When I first heard about National Novel Writing Month, I thought that I could never do. When I read about it last month, I thought, hmmmm… When I came across other people talking about it online, I thought this is just what I need to get my novel written. I don’t have someone to organize me like I did for Lifeliner, but I still have need of that kind of help. What better than a planet full of people all writing at the same time, all talking about it, all creating external motivation and excitement, to get me going. But it seemed so far away when I signed up, a whole month.

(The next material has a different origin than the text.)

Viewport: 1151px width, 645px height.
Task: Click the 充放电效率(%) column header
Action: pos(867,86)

Suddenly, it was an hour away. While others practically counted down the minutes till it was 12:00:01 am November 1st, the time permitted to start writing, so that they could start, I was nodding off. The excitement infected me, but I needed sleep badly. Sundays I normally spend off-computer and always the same way. I didn’t want to disturb my routine, until after Stargate: Atlantis for sure. I have my priorities you know. But that excitement remained. I chomped at the bit when I knew I couldn’t write.

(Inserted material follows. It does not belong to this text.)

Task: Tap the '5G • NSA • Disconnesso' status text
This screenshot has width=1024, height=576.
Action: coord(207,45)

And then the time came. I turned on my computer to see what NaNoWriMo had to say. The pep talk was in the mail queue, they said. My stomach felt a little fluttery. I surfed over to Twitter to see what people were tweeting about #nanowrimo and which hashtag was most in use. I shuffled through papers. I poured some water. The butterflies grew in my stomach. I dithered about which word processor program to use: my old standby WordPerfect or the new OpenOffice I’d just downloaded onto my Windows system. I dithered whether to work in Linux or Windows. The butterflies became knots. I yelled at self to plant those fingers on the bloody keyboard and get going already. I dragged self over to computer and sat. I took out my iPod Touch, set the timer to 1 hour precisely, pressed Start and at the same time, started typing away like crazy.

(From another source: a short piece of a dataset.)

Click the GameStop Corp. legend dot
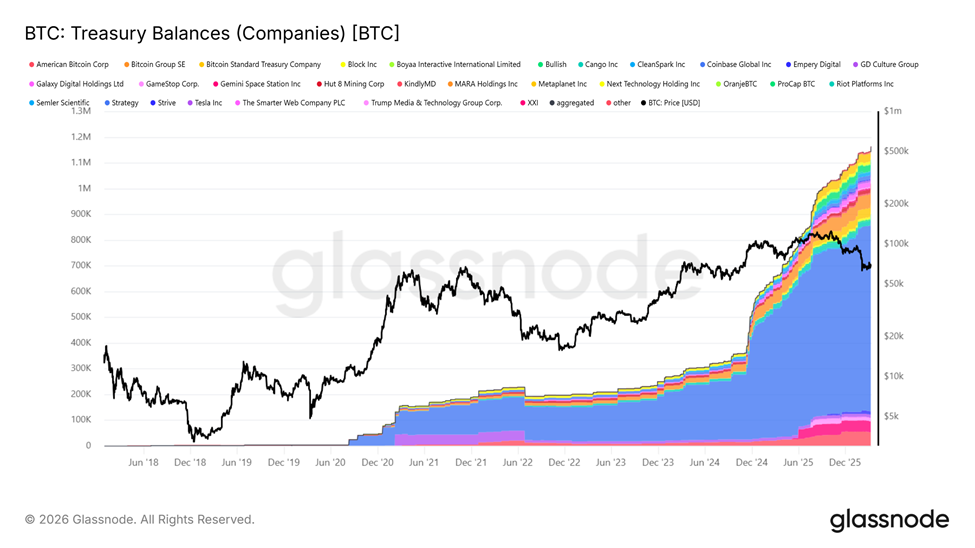This screenshot has height=548, width=975. 141,84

The last time I did serious narrative writing, unlike blogging, which is less onerous for me, I wrote 2,000 words max. That was for Lifeliner. I also wrote for a maximum time of 45 minutes. I hadn’t tried 1 hour before for this kind of writing. The last time I wrote seriously was the April poetry challenge, and I’m unable to write long poems (I lose the big picture, the ability to keep hold of an idea from beginning to end when the work gets too long). The sestina challenge on day 28 almost floored me because of its length. But I did it. And I reminded myself of that and of the fact that as long as I put fingers to keys, the words will come. Plus if I didn’t get started, I’d fail before I even began the competition, and then what would happen to my novel.
And so I began. (Man, I never thought I would!) My goal of a 2,000-word chapter became in reality a 2,748-word chapter. I began at the end so that I’d know where I’m going from here-on-in. Good thing too because I learnt a couple of things about one of the characters as I was typing. When the timer squawked, I checked the word count. Whoa! OpenOffice must be exaggerating, I thought. But nope, it was way up there. I’m so pumped!